Para Revilla, el telón de fondo que justifica tantas variaciones organizativas es la insistencia en la flexibilidad de las organizaciones y de los empleados, algo que puede entenderse en alguna medida, “ya que las empresas probablemente necesiten transformarse para adaptarse al mercado pero se trata de algo que a veces llevan demasiado lejos. En ocasiones, el cambio no es más que una autojustificación”. El problema, señala Revilla, es que a menudo no está clara la relación entre las transformaciones que se dan en el mercado y las UE se realizan en las empresas: “Quizá los directivos puedan tener una idea más o menos clara, pero muchas veces las estructuras se cambian por el simple hecho de que creemos que tenemos que hacer cosas nuevas: muchas compañías realizan modificaciones organizacionales para adaptarse al mercado sin haber estudiado por dónde va a ir éste. Se lee en una revista para directivos algo que parece llamativo y se acaba implantando en la compañía”.

Consecuencias negativas

Por eso muchas transformaciones acaban teniendo consecuencias negativas para la empresa y para sus trabajadores. “En la medida en que muchos empleados piensan que los cambios no responden a nada en concreto, no los llevan bien y acaban perdiendo motivación, además de acrecentar un sentimiento extendido de injusticia, en tanto no creen que sean los que mejor realizando su función quienes ascienden o consiguen mejoras en su retribución. Los empleados acaban convirtiéndose en supervivientes, moviéndose lo justo para hacer ver que están cumpliendo lo que les mandan, pero sin demostrar ningún tipo de implicación personal”.

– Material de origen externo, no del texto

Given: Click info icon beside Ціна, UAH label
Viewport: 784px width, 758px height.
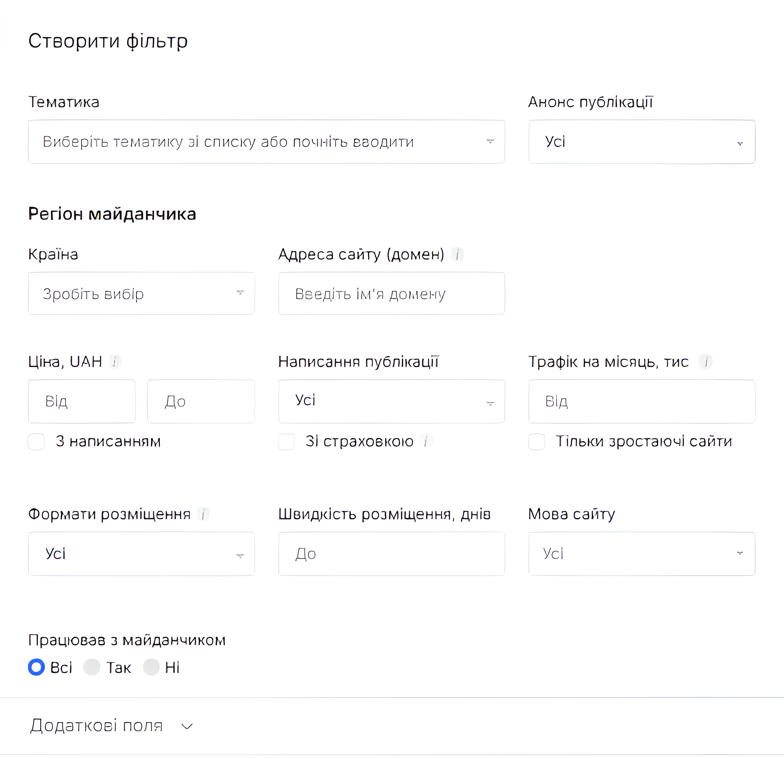Looking at the screenshot, I should [x=115, y=361].
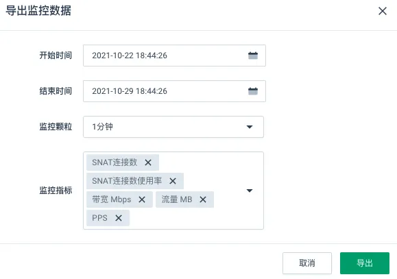Image resolution: width=397 pixels, height=279 pixels.
Task: Open the start time calendar picker icon
Action: click(x=253, y=56)
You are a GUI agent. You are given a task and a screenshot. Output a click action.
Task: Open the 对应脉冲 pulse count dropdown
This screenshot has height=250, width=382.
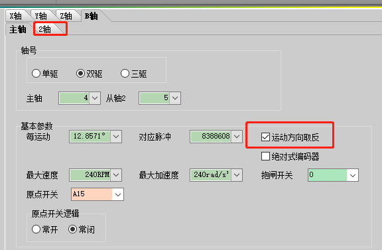[237, 137]
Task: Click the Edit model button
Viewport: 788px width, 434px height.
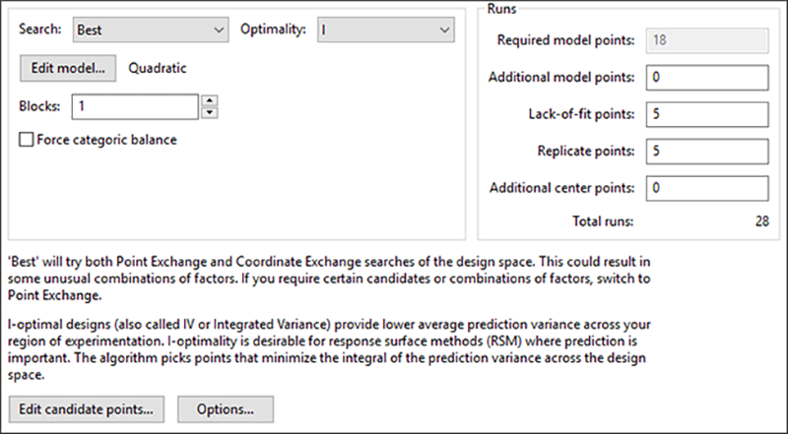Action: (x=68, y=69)
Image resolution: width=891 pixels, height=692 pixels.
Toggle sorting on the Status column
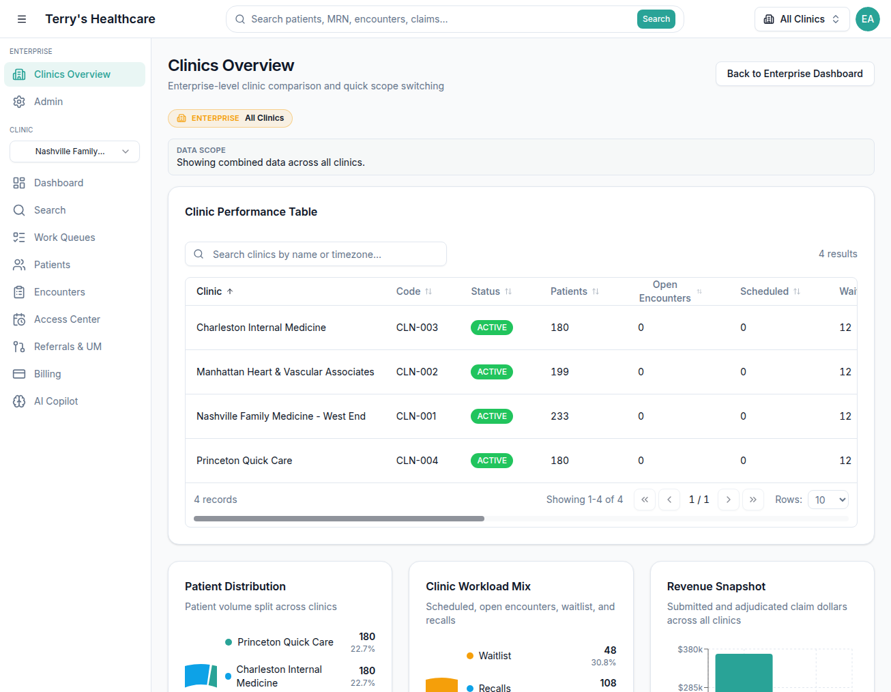491,291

Se refiere Revilla a que muchos trabajadores no sólo se desmotivan, sino que terminan desarrollando una notoria astucia, de modo que “sólo trabajan cuando van a ser observados o valorados. Como piensan que nadie se lo va a reconocer o que cuando han trabajado a tope nadie se lo ha tenido en cuenta, hacen sólo aquello que saben que va a ser útil para sus evaluaciones”. Así se llega a un entorno en el que está ausente justo aquello por lo que abogan casi todas las formas modernas de gestión “como es una mucho mayor implicación, más personal y más viva, de todos quienes participan en las empresas”.

Una sensación que se acrecienta en la medida en que perciben cómo la arbitrariedad alcanza a las decisiones relacionadas con los ascensos y despidos, cuyos criterios no se muestren anda claros. Así, señala Revilla, “cualquier proyección de carrera queda al albur de la decisión de la gerencia, que funciona como una varita mágica que te transforma por la propia voluntad”. En ese contexto, percepciones como las de un consultor (“ahora hay bastante inseguridad; si vuelves a la central lo mismo te quedas sin proyecto o si hay un recorte te vas a la calle”) o de un teleoperador participantes en el estudio (“de un día para otro te ponen en la calle, se acaba el servicio o le caes mal al jefe o lo que sea y te dicen mañana ya no vengas; pero tal cual, ¿eh?) tienden a volver más eficaz la disciplina empresarial, asegurándose de que el empleado no se opondrá a las directrices que se le imparten, pero son raramente efectivas a la hora de conseguir que los trabajadores se involucren de verdad.

Más al contrario, lo que acaban desarrollando es una suerte de segunda piel, que Revilla llama “distancia irónica”, que les hace no tener ninguna fe en aquello que les cuentan. “Han visto pasar a muchos directivos y muchas formas diferentes de trabajar, saben que los cambios suelen procurarles peores condiciones de trabajo y que no por esforzarse más se van a ver recompensados, de modo que tienden a no creerse nada…”

Pero esa misma distancia opera también respecto de la misma acción colectiva. El decaimiento de los sindicatos, especialmente en las mayores empresas, “tiene que ver con la desmovilización de unos trabajadores que perciben los acuerdos del comité de empresa como simples componendas que les perjudican, pero también con la enorme dificultad que tienen para unirse con los demás·. Esa distancia cínica no opera sólo respecto de los directivos que imparten órdenes que no entienden o de representantes sindicales que no perciben de su lado, sino que opera también de cualquier intento de acción colectiva: tampoco creen en sus mismos compañeros.